Il lavoro attoriale è eccellente su tutti i fronti. Spicca in particolare tra i ruoli di supporto Mahershala Ali nella parte di Juan, lo spacciatore che diventa una figura paterna e di riferimento per il piccolo Chiron, che lo prenderà poi a modello per la sua “trasformazione” adulta (facendoci chiedere se anche l’immagine proiettata da Juan, e la sua capacità di riconoscere Chiron, non siano frutto di un percorso segnato dallo stesso tipo di oppressione).
Ali infonde al personaggio una tale profondità e sensibilità che è difficile non restare impressionati, dando vita ad una figura lontana anni luce dallo stereotipo visto troppe volte di “spacciatore nel ghetto”.

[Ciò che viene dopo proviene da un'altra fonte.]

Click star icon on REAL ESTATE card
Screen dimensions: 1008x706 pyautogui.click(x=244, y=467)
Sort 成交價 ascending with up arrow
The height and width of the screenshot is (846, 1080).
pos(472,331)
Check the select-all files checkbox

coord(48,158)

Anche i tre attori che ritraggono Chiron nelle diverse vita riescono a creare un personaggio vivo e tridimensionale, nonostante spesso – soprattuto nei momenti importanti – Chiron eviti l’utilizzo delle parole.

In particolare è straordinaria la prova di Trevante Rodhes, che ha il compito difficile di navigare tra la rappresentazione di una mascolinità estrema, e la rivelazione che è solo una maschera, costruita per difendersi e non soccombere al mondo. Come si dice in questi casi, se avete un cuore e non lo sentite scricchiolare almeno nel terzo atto, forse dovreste andare a farlo controllare dal medico.
Moonlight è un film riuscito ed importante sotto ogni punto di vista, ed il tema che affronta, il modo in cui lo affronta, non potrebbero essere più rilevanti in questo specifico momento storico.
Per cui fatevi del bene, andate a vederlo. A meno che non siate maschietti preoccupati che quando scendono le lacrime si rischi che cada anche il pene. In quel caso mettete le mutande di ghisa e passa la paura.
“- Tu piangi?
– Nah. Mi viene voglia. Tu per cosa piangi?
– A volte piango così tanto che mi sembra di trasformarmi in gocce.”